Through the crowd and out onto the track came first a bay team hitched to a light buggy. The
bays were perfectly matched and they stepped as though the buggy weighed nothing at all. Then came other teams, other buggies, but Laura hardly saw them, for there was a team of brown horses that she knew. She knew their proud, gay heads and arching necks, the shine of light on their satiny shoulders, the black manes blowing and the forelocks tossing above their quick, bright, gentle eyes.
“Oh, look, Carrie, look! It’s the brown Morgans!” she cried.
“That’s Almanzo Wilder’s team, Boast,” said Pa. “What in creation has he got ’em hitched to?”
High up above the horses, Almanzo Wilder was sitting.
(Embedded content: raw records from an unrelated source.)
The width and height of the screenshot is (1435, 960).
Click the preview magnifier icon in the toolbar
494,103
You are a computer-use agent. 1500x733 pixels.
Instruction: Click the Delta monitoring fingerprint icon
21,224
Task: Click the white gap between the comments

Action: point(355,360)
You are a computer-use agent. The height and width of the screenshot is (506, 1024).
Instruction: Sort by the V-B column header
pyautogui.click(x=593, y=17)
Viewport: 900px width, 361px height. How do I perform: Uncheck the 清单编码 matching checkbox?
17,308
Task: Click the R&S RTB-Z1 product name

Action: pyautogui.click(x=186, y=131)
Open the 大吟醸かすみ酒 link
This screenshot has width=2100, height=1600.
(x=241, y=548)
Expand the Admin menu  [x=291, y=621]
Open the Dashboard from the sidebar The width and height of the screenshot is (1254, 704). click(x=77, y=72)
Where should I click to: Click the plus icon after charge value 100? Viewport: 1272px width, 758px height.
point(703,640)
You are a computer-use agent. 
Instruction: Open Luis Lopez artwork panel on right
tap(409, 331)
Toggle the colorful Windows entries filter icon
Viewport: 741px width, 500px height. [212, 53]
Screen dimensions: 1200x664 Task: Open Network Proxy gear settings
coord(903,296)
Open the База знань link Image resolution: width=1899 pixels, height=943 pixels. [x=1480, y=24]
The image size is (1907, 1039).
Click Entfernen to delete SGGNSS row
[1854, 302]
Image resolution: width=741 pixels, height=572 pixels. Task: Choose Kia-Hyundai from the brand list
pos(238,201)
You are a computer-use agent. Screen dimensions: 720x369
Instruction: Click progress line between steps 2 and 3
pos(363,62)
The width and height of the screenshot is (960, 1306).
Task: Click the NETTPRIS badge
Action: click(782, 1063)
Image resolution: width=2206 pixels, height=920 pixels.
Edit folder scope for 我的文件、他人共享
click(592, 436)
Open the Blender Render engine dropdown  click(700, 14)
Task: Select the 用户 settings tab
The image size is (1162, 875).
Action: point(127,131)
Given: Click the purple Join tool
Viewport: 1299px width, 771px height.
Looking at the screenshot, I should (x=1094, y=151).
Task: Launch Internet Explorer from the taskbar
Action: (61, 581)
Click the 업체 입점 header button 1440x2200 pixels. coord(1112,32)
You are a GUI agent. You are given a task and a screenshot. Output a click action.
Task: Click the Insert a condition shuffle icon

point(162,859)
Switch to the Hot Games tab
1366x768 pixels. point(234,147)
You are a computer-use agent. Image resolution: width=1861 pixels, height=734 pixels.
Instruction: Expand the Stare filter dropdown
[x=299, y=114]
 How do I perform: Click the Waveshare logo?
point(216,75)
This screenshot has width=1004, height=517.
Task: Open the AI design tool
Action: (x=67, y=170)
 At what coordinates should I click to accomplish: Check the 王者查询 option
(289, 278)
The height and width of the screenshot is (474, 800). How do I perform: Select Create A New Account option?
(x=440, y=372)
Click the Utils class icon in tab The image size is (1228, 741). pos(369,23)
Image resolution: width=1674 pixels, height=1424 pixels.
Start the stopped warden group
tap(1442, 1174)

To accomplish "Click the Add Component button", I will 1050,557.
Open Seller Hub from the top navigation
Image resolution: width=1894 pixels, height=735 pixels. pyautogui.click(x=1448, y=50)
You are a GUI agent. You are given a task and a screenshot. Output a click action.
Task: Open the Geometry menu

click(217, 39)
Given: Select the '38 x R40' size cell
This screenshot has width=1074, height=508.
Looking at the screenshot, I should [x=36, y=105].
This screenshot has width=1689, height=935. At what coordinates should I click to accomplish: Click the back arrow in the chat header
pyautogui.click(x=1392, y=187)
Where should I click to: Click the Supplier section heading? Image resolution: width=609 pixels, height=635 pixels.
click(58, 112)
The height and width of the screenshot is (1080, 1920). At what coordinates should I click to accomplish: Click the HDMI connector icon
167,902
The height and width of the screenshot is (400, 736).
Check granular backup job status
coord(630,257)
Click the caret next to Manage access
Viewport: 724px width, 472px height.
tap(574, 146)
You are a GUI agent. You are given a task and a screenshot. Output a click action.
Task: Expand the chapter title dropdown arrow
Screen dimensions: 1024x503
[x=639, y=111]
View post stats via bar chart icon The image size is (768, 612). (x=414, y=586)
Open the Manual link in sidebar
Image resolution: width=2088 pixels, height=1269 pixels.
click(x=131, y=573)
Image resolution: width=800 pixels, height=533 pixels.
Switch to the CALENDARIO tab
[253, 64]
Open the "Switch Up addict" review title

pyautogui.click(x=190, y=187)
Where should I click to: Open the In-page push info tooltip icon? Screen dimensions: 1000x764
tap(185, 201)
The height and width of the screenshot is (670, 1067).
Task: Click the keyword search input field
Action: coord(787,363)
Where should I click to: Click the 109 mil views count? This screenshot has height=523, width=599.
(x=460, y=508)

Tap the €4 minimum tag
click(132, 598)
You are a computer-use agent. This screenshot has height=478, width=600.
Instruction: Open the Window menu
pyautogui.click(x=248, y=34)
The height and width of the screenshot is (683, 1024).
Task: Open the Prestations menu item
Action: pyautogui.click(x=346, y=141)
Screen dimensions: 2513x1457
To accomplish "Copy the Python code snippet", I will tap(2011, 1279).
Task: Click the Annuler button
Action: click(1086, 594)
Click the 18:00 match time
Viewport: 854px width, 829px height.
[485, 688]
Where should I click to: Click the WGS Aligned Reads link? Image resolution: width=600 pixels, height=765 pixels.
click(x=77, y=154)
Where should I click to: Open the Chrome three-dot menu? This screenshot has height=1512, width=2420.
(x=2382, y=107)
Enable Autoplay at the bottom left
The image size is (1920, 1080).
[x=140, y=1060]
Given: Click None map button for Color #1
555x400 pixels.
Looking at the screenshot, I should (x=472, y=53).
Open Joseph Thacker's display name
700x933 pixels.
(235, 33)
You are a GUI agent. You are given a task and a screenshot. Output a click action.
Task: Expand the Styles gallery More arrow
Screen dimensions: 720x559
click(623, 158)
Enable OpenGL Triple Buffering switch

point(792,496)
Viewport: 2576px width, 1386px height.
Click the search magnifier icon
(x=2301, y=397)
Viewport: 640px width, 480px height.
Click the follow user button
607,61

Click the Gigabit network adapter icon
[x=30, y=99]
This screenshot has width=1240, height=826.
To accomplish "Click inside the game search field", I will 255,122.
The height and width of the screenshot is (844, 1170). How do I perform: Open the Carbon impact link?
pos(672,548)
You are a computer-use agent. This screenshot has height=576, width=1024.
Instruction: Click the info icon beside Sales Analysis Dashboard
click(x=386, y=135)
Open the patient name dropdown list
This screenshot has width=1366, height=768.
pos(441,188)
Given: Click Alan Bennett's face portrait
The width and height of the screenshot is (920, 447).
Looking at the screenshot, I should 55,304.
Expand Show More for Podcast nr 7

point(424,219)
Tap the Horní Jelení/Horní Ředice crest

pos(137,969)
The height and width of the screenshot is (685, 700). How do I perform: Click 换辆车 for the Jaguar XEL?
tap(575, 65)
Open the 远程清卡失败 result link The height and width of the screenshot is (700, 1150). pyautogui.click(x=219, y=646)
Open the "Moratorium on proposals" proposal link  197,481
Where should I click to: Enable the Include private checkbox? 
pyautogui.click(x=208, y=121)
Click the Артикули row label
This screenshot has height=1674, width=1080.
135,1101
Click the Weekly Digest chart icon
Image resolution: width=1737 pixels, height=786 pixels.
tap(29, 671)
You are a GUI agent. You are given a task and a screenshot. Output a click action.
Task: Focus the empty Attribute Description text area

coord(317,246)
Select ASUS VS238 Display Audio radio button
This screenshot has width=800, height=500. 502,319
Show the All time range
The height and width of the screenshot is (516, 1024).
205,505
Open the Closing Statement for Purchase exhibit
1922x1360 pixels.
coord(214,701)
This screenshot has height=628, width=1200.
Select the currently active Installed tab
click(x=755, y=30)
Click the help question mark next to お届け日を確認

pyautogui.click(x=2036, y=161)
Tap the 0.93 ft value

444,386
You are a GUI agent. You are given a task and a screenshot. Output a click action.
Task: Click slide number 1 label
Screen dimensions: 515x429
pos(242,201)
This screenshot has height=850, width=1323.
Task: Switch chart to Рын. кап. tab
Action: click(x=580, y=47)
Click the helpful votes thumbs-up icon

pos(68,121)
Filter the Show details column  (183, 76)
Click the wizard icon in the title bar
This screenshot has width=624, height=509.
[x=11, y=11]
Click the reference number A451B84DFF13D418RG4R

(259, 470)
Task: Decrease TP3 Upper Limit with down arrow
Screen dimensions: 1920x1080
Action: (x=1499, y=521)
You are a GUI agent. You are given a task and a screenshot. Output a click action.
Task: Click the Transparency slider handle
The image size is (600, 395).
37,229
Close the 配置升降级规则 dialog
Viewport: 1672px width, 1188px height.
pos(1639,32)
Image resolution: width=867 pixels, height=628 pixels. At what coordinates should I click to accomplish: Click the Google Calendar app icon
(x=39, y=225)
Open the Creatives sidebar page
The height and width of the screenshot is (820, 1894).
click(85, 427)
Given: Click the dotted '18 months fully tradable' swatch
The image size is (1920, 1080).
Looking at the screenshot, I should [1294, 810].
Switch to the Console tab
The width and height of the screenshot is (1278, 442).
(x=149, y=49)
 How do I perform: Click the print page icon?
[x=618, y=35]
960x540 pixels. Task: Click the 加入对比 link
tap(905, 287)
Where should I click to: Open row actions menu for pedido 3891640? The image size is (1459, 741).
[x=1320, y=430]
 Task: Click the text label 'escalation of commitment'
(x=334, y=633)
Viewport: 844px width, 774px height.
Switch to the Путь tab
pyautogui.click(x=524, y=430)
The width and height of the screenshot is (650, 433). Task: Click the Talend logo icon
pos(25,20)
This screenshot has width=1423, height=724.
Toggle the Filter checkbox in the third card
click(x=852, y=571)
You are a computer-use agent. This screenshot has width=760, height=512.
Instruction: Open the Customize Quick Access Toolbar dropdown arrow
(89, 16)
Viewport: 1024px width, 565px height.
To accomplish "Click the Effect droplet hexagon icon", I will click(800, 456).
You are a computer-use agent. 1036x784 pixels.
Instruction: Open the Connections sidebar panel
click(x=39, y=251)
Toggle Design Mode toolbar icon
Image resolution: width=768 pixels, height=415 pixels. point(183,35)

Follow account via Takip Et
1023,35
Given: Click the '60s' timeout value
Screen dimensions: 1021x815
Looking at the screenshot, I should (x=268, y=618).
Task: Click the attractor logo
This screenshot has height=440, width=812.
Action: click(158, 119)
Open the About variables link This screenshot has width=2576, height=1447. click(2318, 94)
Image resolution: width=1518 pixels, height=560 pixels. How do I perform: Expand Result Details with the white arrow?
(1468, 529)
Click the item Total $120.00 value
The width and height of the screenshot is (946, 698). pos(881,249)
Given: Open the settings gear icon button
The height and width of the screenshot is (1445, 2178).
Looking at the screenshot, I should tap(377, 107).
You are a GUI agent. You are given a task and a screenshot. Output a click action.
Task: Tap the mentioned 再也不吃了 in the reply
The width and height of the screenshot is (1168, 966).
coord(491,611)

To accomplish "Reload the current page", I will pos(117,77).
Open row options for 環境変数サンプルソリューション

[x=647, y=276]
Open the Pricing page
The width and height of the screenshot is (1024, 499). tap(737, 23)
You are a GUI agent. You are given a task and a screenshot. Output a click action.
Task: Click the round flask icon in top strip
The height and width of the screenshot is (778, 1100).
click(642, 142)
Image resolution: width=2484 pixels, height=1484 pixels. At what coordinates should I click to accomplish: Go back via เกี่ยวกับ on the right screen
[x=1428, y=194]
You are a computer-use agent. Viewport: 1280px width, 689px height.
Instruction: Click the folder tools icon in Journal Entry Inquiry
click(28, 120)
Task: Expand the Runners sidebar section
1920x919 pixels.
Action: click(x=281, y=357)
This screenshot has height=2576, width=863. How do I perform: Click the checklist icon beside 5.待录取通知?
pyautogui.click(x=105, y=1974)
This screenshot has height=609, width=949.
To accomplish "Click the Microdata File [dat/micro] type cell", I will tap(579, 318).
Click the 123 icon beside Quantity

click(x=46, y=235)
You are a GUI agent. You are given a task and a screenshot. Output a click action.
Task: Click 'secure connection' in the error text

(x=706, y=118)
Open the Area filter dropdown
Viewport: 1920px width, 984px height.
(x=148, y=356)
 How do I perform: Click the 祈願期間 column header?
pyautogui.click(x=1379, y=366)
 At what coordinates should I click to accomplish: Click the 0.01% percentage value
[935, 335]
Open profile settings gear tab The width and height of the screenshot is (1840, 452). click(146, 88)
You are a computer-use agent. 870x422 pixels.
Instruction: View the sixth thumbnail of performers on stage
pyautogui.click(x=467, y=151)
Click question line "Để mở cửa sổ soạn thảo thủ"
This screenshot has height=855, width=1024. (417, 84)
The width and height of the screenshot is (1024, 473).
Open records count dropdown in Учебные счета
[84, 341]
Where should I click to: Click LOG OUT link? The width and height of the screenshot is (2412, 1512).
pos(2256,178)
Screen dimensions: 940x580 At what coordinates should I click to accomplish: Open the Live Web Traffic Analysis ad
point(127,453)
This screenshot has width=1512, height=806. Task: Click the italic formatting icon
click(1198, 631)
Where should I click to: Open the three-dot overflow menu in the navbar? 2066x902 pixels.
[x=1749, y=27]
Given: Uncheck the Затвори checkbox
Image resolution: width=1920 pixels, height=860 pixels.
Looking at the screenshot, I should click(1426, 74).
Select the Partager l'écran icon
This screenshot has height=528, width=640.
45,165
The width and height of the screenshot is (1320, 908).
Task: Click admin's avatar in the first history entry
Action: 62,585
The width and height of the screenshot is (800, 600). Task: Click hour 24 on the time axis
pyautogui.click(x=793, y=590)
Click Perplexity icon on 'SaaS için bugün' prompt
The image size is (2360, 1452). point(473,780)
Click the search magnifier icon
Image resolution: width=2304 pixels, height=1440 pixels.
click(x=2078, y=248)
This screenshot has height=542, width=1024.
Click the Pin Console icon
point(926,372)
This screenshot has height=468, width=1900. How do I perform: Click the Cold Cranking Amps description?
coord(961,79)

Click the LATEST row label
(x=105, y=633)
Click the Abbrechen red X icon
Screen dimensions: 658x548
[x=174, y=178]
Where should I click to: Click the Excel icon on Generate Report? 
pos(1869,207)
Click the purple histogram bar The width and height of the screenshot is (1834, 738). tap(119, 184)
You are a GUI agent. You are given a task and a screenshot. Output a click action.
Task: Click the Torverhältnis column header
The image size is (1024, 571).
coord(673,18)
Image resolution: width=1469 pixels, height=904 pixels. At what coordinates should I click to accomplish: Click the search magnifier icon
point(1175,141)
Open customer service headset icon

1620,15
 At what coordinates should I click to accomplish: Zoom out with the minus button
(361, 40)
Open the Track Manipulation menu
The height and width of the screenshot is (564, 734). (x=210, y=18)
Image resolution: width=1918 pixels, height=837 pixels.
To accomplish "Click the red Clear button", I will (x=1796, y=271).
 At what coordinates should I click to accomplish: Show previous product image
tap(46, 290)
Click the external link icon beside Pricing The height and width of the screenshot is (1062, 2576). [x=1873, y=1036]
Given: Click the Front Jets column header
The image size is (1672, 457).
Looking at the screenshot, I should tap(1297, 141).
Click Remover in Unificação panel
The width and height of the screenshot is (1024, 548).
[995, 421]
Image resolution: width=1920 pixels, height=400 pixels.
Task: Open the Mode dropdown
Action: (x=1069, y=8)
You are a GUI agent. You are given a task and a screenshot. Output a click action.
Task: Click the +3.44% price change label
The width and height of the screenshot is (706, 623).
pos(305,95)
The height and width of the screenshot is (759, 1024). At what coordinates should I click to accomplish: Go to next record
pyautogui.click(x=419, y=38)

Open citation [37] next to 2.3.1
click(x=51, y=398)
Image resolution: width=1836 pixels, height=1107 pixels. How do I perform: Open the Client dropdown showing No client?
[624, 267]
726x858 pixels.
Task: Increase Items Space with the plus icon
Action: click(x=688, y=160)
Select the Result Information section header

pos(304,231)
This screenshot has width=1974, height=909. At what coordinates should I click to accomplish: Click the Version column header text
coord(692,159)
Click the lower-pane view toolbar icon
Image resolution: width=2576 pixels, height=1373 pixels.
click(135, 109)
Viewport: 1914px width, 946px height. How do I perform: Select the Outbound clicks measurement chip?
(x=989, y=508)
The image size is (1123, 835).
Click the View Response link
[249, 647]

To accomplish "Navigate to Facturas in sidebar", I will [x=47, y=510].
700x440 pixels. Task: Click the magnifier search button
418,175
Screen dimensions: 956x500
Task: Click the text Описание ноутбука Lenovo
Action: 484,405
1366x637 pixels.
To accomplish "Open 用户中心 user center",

His hat was pushed back on his head and he looked cheerful and confident.
He turned the team toward its place in line, and they saw that he was sitting on a high seat, on top of a long, high, heavy wagon, with a door in its side.
“It’s his brother Royal’s peddler’s wagon,” said a man standing near by.
“He don’t have a chance, with that weight, against all those light buggies,” said another. Everyone was looking at the Morgans and the wagon and talking about them.
“The off horse, Prince, is the one he drove last winter, that forty-mile trip that he and Cap Garland made, and brought in the wheat that kept us all from starving to death,” Pa told Mr. Boast. “The other one’s Lady, that ran off with the antelope herd that time. They’ve both got good action, and speed.”
“I see that,” Mr. Boast agreed. “But no team can haul that heavy cart and beat Sam Owen’s bays on his light buggy. Seems like the young fellow might have rousted out a buggy somewheres in this country.”
“He’s an independent kind of a young cuss,” someone said. “He’d rather lose with what he’s got than win with a borrowed buggy.”